Your objective: In the material below, find the line containing "You are a GUI" and the line containing "Task: Click the Contributors label", then reproduce exactly both of them and every line between, and nothing else.

------------------------------

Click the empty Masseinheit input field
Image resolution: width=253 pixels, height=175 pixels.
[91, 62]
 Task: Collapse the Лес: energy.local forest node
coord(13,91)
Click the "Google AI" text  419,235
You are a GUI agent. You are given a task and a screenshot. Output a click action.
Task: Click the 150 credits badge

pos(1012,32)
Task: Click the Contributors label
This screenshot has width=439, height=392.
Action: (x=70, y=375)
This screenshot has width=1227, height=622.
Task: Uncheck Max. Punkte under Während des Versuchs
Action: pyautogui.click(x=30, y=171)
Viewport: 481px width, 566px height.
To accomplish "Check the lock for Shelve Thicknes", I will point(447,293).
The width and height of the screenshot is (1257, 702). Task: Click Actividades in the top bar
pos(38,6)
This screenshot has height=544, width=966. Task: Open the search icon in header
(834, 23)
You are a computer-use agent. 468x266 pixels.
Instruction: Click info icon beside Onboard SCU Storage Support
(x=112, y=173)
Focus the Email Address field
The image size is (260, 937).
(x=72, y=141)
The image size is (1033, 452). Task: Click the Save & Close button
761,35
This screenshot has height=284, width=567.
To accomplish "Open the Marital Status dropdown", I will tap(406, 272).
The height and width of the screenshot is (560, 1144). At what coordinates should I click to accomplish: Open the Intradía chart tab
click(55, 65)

------------------------------

Reply to the exercise:
You are a GUI agent. You are given a task and a screenshot. Output a click action.
Task: Click the 150 credits badge

pos(1012,32)
Task: Click the Contributors label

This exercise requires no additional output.